21 de agosto de 2012

Recomeço



Recomeço.

Pego na flor de linho como se fosse um pequeno pedaço de céu, e sacio-me na sua vontade de ser, manto ou véu, o mais fino pano sob o manjar dos deuses.
Olho-me para dentro, seguro firmemente nas pontas desfiadas dos dias iguais, detenho-me nos nós lenhosos e nos sarilhos do fio, e recomeço, de lágrimas pregadas na saia e de fuso na mão, sem medo de picar os dedos, fiando e bordando o tanto que me falta.

Para me amparar dos cansaços, trago o pólen colhido no silêncio das serras, no canto dos rios mansos, no gemido da terra quente, na resina viva das raízes levantadas ao vento e na festa louca das cigarras. Dentro do meu tear serei colmeia, onde as palavras se adoçam, as feridas sempre saram, e a luz não desiste de enxergar melhor o mundo.

Recomeço.

Entrego aos deuses os meus gestos pequenos, de mãos a crescerem no amor das abelhas, retalhos de  paisagem cravada na alma. Só eles sabem o que em mim valerá a pena, um dia, fazer-se poema.


11 comentários:

Rosa Carioca disse...

Eu sei que sempre me repito mas... o que posso dizer?
Adoro ler os seus textos!

Rogério G.V. Pereira disse...

Sabes poeta
que sempre me acode falar
e pensar
num recomeço qualquer
E desisto
Talvez tenhas tu razão
em afastar gente da tua frente
do teu lado e nem sequer a ver
na moldura da janela.
Passo a contar apenas, à tua imagem,
Com os retalhos da paisagem...

Não estou seguro de ser um recomeçar
Mas vou tentar

A.S. disse...

És a colmeia onde as palavras de adoçam,
onde as abelhas se esmeram na simetria dos favos,
onde as fragrâncias enebriam os sentidos,
onde o mel é seiva libertadora,
onde me sinto abelha!...

BELISSIMO TEXTO MARIA JOÃO!!!

Um abraço,
AL

Lídia Borges disse...


Lendo como quem bebe só me ocorre uma afirmação:

«Recomeça... se puderes, sem angústia e sem pressa e os passos que deres, nesse caminho duro do futuro, dá-os em liberdade, enquanto não alcances não descanses, de nenhum fruto queiras só metade.»
Miguel Torga

Um beijo

Fá menor disse...

Toda a vida será um poema, se vivida assim em "pequenos detalhes", tão doces, ainda que sofridos.
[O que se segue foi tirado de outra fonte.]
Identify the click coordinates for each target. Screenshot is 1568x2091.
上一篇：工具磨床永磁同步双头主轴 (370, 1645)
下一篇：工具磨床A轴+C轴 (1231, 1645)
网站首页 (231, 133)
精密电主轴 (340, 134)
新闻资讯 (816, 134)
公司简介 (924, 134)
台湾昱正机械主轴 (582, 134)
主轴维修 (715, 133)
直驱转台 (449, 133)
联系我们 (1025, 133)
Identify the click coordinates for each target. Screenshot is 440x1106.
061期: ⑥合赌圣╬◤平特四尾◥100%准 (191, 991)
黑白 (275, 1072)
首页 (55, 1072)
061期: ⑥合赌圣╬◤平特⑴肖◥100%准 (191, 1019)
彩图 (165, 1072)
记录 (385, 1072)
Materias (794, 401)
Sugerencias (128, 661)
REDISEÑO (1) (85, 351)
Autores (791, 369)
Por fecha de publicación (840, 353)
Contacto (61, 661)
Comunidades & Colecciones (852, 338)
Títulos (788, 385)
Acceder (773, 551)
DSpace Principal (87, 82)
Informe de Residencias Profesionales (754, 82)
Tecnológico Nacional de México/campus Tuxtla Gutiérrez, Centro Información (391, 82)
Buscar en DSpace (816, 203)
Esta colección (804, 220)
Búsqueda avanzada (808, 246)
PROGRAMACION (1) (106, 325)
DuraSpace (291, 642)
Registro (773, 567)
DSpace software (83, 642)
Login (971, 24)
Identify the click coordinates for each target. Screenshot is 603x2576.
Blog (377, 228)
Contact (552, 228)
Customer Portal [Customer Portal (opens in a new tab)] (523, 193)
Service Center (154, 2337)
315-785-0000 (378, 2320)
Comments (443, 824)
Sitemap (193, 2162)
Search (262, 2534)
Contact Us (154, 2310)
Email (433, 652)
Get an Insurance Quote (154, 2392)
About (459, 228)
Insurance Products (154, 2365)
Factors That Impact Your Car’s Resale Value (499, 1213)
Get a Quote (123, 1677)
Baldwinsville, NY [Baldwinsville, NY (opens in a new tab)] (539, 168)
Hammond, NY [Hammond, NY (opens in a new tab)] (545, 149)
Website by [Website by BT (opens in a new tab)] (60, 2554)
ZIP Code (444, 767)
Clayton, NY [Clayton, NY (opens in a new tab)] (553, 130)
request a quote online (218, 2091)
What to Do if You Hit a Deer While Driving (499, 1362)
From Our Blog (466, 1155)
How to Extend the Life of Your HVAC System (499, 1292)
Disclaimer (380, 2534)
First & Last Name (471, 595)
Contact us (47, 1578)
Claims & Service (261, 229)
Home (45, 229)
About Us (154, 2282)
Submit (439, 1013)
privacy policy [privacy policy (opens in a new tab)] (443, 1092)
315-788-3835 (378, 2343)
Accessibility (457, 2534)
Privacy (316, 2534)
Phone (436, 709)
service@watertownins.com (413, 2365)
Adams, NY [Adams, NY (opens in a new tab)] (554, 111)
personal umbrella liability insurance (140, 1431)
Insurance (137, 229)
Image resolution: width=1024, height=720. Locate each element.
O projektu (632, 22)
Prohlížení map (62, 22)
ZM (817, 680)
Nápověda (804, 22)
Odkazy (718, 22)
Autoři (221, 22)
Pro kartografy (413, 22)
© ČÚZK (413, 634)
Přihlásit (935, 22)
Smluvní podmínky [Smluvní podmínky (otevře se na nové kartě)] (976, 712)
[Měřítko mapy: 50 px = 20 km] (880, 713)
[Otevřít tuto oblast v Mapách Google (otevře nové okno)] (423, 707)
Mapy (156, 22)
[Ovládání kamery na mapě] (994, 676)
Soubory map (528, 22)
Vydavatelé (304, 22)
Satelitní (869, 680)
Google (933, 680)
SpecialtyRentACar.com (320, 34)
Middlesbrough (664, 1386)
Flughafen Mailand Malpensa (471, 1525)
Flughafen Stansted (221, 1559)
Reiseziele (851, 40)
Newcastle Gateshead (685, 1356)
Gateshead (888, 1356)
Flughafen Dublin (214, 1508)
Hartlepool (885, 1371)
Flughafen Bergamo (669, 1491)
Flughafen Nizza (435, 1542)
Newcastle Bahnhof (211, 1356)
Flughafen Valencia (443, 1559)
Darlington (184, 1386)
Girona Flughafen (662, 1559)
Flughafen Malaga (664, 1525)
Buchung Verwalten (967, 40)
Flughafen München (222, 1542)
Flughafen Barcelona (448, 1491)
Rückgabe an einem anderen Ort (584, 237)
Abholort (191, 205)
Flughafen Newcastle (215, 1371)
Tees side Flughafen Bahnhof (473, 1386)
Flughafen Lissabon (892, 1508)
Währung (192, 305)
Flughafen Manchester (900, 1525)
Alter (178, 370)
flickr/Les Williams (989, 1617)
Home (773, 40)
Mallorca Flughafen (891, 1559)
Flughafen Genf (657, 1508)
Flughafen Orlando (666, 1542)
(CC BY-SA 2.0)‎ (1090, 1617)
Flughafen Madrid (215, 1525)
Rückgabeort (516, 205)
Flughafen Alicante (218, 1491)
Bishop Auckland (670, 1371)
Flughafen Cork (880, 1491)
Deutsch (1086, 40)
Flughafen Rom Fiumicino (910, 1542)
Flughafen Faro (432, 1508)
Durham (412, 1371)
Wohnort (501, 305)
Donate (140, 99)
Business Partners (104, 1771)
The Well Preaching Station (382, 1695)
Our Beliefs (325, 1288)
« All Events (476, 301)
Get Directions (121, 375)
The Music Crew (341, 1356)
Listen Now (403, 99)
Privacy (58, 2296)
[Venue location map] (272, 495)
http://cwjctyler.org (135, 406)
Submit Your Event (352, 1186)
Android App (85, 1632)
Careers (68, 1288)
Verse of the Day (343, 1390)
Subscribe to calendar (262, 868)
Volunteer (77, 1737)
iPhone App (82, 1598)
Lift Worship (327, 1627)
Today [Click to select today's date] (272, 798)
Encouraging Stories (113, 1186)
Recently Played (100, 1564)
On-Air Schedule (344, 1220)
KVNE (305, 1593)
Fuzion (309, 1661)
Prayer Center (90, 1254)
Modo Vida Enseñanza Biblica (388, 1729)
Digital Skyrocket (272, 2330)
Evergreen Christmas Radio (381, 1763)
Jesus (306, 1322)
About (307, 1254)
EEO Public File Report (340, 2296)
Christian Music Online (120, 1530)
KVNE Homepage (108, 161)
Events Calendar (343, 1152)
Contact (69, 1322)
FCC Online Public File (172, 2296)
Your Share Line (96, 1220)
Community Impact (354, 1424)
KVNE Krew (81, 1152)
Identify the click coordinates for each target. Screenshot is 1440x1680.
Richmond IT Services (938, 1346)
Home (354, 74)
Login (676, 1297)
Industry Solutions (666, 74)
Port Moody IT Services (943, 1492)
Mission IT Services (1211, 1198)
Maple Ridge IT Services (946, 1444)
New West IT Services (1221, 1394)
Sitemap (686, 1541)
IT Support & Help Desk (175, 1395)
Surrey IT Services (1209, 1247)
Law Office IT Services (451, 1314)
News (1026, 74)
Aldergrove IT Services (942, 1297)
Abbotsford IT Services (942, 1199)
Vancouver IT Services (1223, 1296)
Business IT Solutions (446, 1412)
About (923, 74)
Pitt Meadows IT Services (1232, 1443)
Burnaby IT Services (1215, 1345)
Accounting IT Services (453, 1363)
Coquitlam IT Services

Obrigada, Maria João, é muito bom ler-te.

Bjinhos

Mar Arável disse...

Um texto imenso

com palavras em relevo

Belíssimo

Professora Lu disse...

Como sempre um arraso!
Gosto demais da tua sensibilidade e da maneira que usa as palavras para exprimir os sentimentos reclusos que querem se libertar!
Parabéns!

AC disse...

Há saberes de raiz profunda, que passam por nós de forma delicada, quase despercebida. E, no entanto, são eles o garante da perpetuação da luz, por ínfima que seja. Há-de chegar o dia em que o sol lhes fará a devida honra.

Beijo :)

Mel de Carvalho disse...

... há uma estrada que só as almas genuinamente atentas conhecem.
há uma esquina do tempo, um recomeço, nunca igual e sempre possível, que aprimora a vida, a suaviza, a adoça e humaniza,
e,
a mestria dos desuses, face à escolha do que, de cada um de nós, remanescerá, poema...
...

recomeço, hoje, aqui, as leituras que me acrescem.

Beijo e saudades, minha amiga. obrigada, Joãozinha, obrigada...

Mel

Bergilde disse...

Reflexões profundas que comunicam sentimentos intensos de alguém que consegue capturar cada pequena nuance do verbo complexo e ao mesmo tempo simples chamado Amar.
Abraços,

Virgínia do Carmo disse...

Não há recomeços que me bastem para reorganizar as palavras que te hão-de dizer o quanto tu me disseste hoje. Comoves-me sempre.